Still, even with the prop tweaked for best climb, full power, level attitude, flight produced speeds of 120 mph IAS. Z00000M —>
Looking for best cruise configuration, I played with the throttle a mite and came up with a solid cruise of 90 mph IAS, leaned the mixture a mite, and found myself sipping all of three gallons of gas per hour (actually, it looked a bit under that) at 3800 rpm.
Once again, the vibration level was deceptively low and one has to get used to the false sensation that there was inadequate power to fly on… simply because the engine was making no fuss at all (this thing is as smooth as some turbines… really).
Throughout the flight, temperatures seemed to be well within specification (if not a little on the cool side due to the ambient temperatures of the day) and the engine worked like a charm. Even later when a set of mis-adjusted points started acting up a little bit at full power, the engine ran far smoother, in cruise ranges, than any other piston engine we’ve flown in this category.
Yup… I was impressed.
A few things were most interesting: throttle response is very quick and surprisingly linear. Jam the throttle home and you are rewarded with nearly instant power. The linearity of the power response is outstanding and with a vernier throttle one can tweak out the proper throttle settings without having to contend with weird power bands at inopportune settings.
Extended power runs with fixed throttle settings found the situation to stabilize quickly and produce little or no change over an ex tended period of time. Several minutes of flight at fixed power settings offered nothing more than slightly lower operating temps as the engine cooled a bit more properly and the rpm was effectively glued to where I left it. Very nice.
Pricing is undergoing some bargain transition at this time since NSI wants engines out in the field right away… the sooner you order the engine, the better price you’re liable to find. But suffice it to say that the equivalent Rotax 912 installation-with some 20 percent less hp-is several thousand dollars more expensive than anything NSI offers.
Is that a great deal or what???
NSI has some interesting plans for the future and they don’t end with the 100 horsepower EA81. A series of eight (!) engines is in the works that will offer every thing from the EA81’s 100 hp to the Subaru EJ2.2’s (Turbo Legacy) 200 hp!
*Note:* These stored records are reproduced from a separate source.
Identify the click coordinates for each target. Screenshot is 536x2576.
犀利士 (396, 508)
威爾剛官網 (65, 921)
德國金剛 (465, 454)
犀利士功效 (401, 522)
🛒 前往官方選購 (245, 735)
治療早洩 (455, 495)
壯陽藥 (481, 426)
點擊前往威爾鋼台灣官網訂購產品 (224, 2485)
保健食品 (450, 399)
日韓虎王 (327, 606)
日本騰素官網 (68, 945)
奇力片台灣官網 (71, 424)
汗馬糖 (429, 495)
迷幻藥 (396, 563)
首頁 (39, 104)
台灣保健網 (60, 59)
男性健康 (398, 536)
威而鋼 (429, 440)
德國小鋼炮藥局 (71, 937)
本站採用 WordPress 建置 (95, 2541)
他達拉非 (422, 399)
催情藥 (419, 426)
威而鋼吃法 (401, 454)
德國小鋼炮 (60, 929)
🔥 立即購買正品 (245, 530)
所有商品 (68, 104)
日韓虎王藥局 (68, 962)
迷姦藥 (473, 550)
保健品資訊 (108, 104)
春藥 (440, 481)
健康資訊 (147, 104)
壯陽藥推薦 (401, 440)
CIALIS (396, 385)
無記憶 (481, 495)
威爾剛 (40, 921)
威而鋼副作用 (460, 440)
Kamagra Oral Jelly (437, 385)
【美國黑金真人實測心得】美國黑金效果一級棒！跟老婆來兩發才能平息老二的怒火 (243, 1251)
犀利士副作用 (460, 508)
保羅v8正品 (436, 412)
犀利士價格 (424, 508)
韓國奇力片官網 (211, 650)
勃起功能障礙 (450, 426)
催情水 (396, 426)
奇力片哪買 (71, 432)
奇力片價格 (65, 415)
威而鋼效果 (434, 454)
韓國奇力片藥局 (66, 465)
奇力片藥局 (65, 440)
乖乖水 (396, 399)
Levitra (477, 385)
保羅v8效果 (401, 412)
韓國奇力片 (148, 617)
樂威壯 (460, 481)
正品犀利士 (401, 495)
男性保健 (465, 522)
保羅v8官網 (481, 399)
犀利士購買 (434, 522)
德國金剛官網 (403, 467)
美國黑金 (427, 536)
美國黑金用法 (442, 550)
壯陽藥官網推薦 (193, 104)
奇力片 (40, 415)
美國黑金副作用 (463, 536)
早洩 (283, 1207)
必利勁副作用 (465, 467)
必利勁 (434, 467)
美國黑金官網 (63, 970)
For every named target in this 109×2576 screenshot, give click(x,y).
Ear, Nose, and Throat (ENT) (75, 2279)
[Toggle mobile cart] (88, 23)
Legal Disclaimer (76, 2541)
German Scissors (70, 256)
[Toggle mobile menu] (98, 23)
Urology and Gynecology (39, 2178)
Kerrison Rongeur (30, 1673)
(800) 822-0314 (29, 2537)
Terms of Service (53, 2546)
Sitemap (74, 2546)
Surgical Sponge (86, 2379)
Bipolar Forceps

Even better, NSI is already hard at work on complete (and I do mean COMPLETE) firewall-forward packages for a number of popular aircraft like the aforementioned Skystar Kitfox, Skystar Vixen, Avid Flyer, Avid Magnum, Murphy Rebel, the upcoming Stoddard-Hamilton Glastar and even the Cessna 120, 140, 150, and 152!
Yes, other engine combination are being studied… as Lance has asked me a number of questions about the Van’s RV series, various Lancairs… and he already has a great working relationship with Stoddard- Hamilton.
Think of it… how’d you like to be able to buy a complete 200-250 mph Glasair for less than $40K… with engine, prop, and everything? Hmmm… I thought you would. Then again, so would I.